» **ASSIGNMENT**
Transcribe exactly, leaving out pictures, the lines from the one that holds "Click the Add Tags toolbar icon" through the end of the data below, including both end lines and no others.

» **Stored data**
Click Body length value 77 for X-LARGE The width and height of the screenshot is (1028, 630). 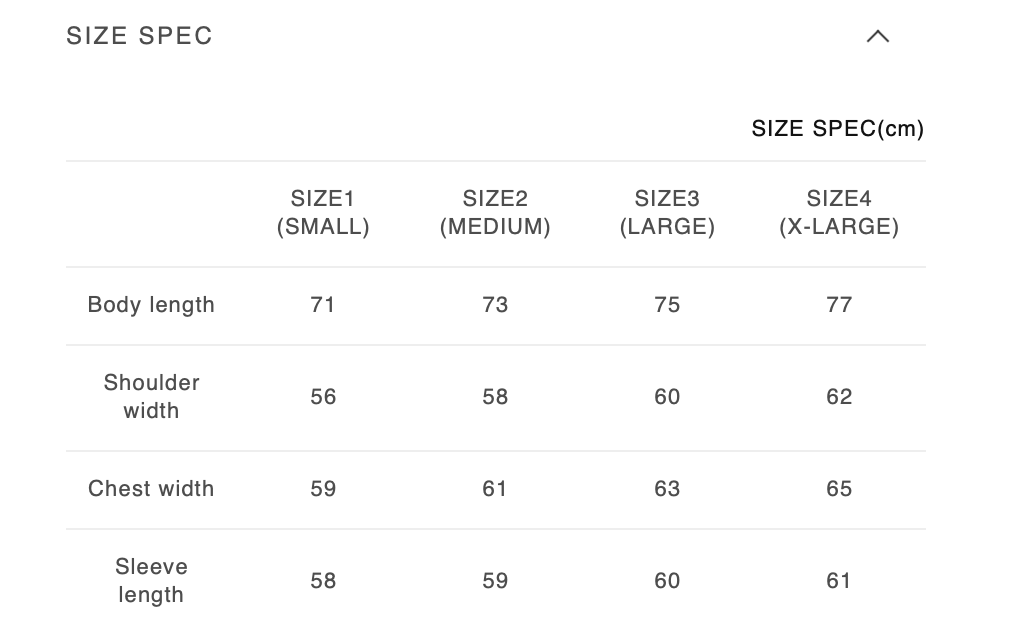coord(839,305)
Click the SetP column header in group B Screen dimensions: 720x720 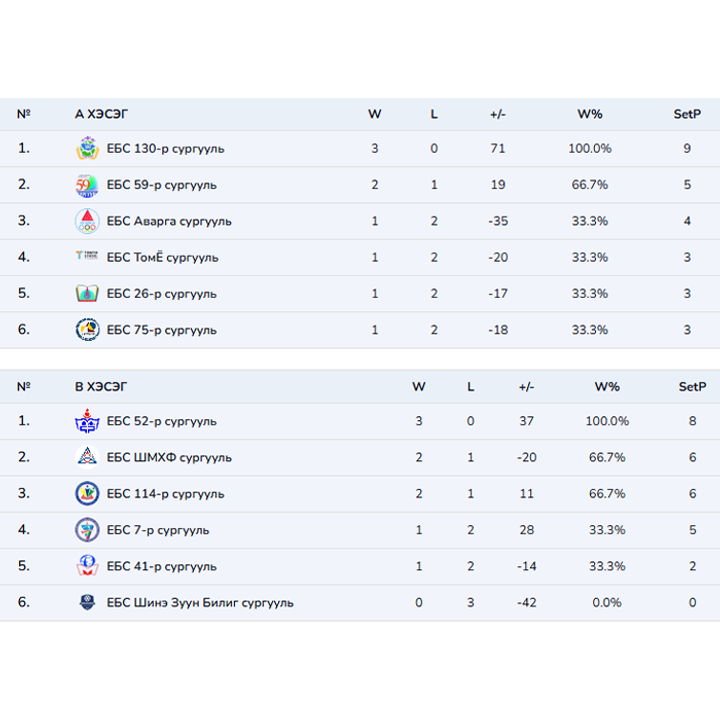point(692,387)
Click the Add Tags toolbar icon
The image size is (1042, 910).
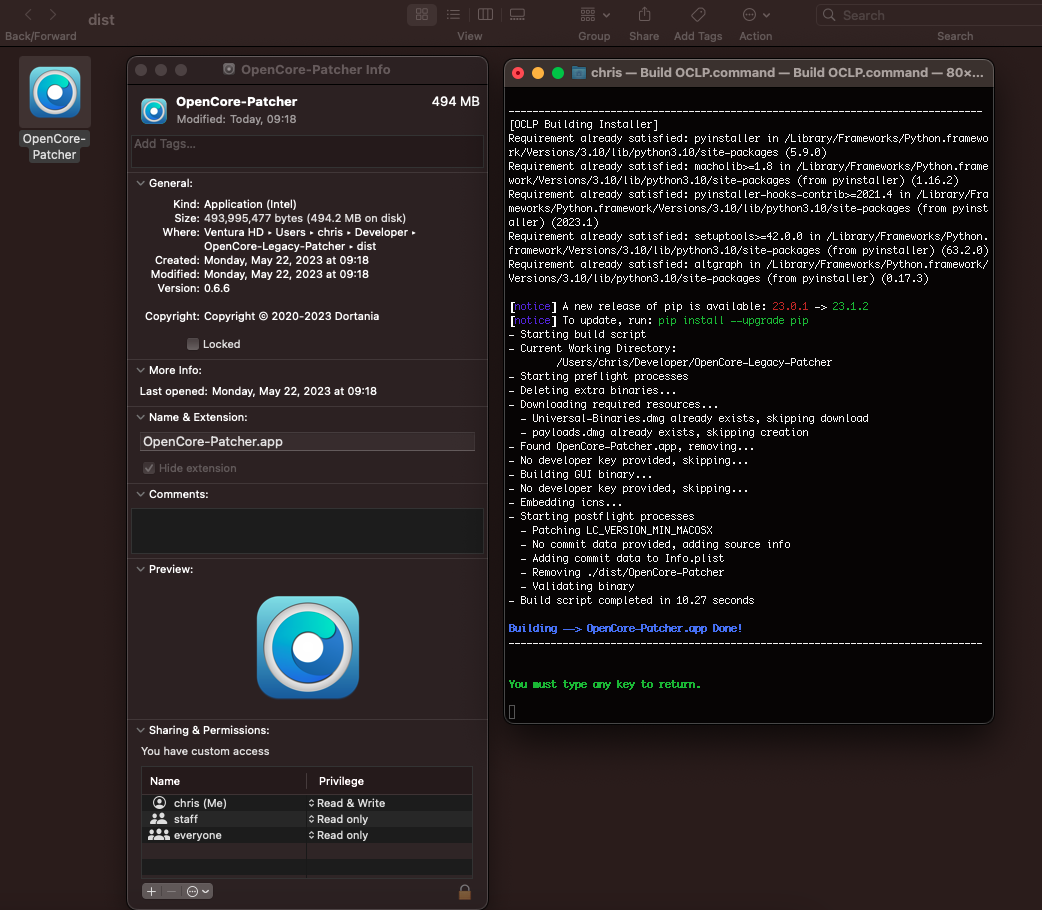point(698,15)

» **REPLY**
Click the Add Tags toolbar icon
The image size is (1042, 910).
point(698,15)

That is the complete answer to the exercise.